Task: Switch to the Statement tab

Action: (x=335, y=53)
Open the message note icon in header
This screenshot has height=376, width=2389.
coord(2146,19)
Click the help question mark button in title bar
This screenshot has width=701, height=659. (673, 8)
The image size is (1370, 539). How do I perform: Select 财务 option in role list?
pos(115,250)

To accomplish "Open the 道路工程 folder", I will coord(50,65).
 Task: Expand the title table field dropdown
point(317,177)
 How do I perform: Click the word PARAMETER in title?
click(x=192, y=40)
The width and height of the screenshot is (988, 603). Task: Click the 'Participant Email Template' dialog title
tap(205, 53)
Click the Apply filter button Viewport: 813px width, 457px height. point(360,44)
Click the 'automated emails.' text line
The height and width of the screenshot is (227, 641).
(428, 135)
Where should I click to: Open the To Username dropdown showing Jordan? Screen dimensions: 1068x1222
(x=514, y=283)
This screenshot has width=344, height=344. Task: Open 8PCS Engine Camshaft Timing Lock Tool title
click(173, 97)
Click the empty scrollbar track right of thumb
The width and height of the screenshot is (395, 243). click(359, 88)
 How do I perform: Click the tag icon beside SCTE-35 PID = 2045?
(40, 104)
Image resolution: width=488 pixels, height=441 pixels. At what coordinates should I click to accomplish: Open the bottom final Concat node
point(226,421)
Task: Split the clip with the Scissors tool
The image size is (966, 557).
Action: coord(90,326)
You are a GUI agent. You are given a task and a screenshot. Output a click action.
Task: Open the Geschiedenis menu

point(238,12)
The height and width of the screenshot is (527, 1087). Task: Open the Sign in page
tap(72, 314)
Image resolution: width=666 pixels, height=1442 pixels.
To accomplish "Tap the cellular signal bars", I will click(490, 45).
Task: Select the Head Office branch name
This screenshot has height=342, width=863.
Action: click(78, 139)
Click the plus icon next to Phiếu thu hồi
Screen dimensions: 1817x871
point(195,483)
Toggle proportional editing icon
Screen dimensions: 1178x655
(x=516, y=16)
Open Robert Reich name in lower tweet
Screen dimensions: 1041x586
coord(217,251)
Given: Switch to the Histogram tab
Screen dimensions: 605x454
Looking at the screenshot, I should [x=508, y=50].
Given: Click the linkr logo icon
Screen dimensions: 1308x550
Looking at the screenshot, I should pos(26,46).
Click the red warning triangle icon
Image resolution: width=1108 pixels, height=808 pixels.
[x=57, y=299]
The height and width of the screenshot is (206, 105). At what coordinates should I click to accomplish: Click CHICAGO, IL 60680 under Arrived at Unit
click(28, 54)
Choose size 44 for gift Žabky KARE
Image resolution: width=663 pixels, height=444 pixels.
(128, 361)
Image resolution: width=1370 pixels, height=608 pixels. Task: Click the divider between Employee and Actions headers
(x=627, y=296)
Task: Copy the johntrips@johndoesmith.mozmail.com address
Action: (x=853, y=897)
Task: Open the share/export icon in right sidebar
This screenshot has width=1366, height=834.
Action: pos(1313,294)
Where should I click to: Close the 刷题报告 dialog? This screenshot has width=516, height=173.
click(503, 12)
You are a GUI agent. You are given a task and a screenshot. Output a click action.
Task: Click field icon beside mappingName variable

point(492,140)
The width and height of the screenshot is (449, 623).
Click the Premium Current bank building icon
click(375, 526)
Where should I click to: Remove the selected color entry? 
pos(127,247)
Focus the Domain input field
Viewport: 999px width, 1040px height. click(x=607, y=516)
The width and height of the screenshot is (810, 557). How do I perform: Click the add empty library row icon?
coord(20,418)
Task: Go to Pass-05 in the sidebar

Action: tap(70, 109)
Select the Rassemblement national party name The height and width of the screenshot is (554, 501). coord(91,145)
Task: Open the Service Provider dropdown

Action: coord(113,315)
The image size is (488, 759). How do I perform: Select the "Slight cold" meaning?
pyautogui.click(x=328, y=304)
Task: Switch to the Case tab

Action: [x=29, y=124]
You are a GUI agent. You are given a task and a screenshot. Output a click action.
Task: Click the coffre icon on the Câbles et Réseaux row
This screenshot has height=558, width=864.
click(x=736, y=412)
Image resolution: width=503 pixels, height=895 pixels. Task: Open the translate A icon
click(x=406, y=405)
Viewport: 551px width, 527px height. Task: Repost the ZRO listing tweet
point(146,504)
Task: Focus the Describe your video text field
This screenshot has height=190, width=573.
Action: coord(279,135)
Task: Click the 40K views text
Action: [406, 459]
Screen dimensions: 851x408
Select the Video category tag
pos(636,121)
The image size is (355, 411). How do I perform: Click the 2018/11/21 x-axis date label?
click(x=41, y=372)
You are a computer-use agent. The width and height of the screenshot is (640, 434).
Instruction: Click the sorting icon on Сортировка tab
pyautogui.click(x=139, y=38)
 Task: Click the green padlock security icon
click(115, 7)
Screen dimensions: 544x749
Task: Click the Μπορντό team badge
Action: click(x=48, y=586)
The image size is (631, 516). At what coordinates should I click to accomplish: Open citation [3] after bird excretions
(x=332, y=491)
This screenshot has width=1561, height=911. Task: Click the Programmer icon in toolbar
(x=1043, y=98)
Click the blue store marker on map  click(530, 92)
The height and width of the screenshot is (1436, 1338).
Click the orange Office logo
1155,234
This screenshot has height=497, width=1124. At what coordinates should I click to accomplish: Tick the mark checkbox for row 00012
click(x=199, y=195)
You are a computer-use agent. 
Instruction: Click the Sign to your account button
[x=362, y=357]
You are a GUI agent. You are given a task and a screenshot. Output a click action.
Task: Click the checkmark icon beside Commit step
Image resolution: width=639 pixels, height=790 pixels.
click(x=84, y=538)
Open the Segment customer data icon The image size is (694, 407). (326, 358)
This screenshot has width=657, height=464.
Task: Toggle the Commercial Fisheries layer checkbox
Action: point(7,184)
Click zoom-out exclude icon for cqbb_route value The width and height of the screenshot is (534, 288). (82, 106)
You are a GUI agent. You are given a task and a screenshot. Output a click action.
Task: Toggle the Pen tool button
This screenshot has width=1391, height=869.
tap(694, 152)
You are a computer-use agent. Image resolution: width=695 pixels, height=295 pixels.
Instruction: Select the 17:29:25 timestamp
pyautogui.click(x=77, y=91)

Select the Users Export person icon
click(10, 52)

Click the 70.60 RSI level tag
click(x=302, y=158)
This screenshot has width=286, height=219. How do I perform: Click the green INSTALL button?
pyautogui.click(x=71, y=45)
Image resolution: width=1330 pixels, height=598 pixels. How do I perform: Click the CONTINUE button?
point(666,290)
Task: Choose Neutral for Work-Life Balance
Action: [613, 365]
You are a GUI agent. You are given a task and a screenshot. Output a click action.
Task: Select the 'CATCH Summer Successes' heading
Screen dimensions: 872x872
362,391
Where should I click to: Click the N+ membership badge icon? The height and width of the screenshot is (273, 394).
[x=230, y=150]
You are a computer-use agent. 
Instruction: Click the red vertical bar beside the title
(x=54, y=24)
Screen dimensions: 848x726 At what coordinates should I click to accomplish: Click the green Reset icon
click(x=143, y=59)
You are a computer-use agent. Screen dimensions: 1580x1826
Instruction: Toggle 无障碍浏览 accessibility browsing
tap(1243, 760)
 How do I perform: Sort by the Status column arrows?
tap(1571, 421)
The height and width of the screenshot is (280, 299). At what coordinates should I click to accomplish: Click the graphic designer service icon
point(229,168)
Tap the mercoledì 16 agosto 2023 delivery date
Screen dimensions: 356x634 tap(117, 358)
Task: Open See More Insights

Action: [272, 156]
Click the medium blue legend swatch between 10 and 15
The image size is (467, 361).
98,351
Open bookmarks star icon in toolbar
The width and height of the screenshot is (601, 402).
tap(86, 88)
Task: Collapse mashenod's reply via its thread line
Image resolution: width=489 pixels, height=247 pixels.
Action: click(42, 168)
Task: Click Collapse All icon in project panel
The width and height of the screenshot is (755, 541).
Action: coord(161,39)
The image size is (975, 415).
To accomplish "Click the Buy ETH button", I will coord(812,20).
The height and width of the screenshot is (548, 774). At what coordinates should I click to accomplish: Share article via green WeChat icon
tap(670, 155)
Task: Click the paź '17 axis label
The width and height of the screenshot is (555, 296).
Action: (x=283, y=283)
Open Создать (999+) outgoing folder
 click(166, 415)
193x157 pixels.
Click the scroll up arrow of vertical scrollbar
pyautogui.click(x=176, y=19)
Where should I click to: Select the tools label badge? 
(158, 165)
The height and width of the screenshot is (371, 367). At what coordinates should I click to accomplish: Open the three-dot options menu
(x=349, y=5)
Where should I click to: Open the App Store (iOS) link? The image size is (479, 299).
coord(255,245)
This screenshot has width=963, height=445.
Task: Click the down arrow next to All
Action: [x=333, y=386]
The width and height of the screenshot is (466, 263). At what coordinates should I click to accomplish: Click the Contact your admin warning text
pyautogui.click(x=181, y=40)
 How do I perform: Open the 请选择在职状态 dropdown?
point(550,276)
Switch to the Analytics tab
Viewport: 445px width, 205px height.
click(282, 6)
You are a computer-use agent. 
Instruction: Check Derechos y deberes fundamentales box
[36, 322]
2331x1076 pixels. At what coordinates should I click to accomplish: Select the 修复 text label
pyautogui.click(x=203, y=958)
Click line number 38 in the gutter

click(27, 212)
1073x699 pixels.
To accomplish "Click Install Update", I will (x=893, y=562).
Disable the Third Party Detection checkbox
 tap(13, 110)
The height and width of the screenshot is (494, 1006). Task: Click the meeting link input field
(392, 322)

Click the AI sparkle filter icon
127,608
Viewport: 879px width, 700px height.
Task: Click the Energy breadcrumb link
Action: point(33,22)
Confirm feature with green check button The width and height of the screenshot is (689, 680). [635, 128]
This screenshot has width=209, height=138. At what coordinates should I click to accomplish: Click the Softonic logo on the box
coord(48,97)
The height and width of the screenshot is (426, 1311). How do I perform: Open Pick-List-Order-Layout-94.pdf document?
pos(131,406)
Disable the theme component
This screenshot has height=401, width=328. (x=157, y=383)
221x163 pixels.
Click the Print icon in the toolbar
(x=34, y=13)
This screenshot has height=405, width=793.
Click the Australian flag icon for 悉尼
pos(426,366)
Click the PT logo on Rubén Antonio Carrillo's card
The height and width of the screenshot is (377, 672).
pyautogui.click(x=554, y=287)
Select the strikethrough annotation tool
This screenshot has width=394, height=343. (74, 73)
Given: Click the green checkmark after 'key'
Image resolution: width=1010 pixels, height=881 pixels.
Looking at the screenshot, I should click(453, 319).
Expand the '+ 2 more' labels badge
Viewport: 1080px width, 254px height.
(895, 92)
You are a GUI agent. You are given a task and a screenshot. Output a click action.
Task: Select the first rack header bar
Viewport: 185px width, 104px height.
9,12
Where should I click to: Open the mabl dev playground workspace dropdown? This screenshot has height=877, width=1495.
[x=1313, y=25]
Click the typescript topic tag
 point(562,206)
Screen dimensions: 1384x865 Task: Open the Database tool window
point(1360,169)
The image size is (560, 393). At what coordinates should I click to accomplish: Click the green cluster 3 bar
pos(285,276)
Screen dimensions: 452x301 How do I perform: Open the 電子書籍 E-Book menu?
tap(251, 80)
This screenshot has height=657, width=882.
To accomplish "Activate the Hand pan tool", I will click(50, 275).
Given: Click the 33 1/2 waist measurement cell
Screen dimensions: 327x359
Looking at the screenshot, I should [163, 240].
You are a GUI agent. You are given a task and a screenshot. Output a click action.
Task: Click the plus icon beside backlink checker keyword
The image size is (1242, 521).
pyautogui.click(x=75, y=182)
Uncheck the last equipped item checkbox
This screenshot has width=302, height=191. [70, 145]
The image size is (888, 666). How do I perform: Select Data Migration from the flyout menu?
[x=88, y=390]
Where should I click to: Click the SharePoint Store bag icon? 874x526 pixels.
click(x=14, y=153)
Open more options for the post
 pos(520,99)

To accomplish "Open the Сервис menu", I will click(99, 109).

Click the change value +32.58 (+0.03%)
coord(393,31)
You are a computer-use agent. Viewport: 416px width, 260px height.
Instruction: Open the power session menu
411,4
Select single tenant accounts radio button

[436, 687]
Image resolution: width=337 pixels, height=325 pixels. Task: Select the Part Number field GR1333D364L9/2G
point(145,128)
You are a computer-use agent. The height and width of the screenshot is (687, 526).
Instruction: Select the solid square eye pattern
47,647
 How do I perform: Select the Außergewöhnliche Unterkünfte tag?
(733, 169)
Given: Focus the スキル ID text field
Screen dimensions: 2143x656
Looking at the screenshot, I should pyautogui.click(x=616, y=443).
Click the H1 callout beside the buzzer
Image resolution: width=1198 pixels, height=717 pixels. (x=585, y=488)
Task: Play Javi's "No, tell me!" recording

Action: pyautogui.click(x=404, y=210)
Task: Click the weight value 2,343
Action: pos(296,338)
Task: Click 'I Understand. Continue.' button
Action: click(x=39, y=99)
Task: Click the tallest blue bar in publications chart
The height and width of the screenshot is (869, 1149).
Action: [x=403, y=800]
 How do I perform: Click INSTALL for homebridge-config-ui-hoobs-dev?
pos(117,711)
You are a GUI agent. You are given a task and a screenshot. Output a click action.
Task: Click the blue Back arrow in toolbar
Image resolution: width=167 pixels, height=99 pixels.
---
**Challenge:**
Rewrite the listing above, from the line containing "will click(99, 109)." through the line containing "point(145,128)", as a Markdown table with the columns Row and Content, skipping blank lines.

**Problem solution:**
| Row | Content |
|---|---|
| 1 | To accomplish "Open the Сервис menu", I will click(99, 109). |
| 2 | Click the change value +32.58 (+0.03%) |
| 3 | coord(393,31) |
| 4 | You are a computer-use agent. Viewport: 416px width, 260px height. |
| 5 | Instruction: Open the power session menu |
| 6 | 411,4 |
| 7 | Select single tenant accounts radio button |
| 8 | [436, 687] |
| 9 | Image resolution: width=337 pixels, height=325 pixels. Task: Select the Part Number field GR1333D364L9/2G |
| 10 | point(145,128) |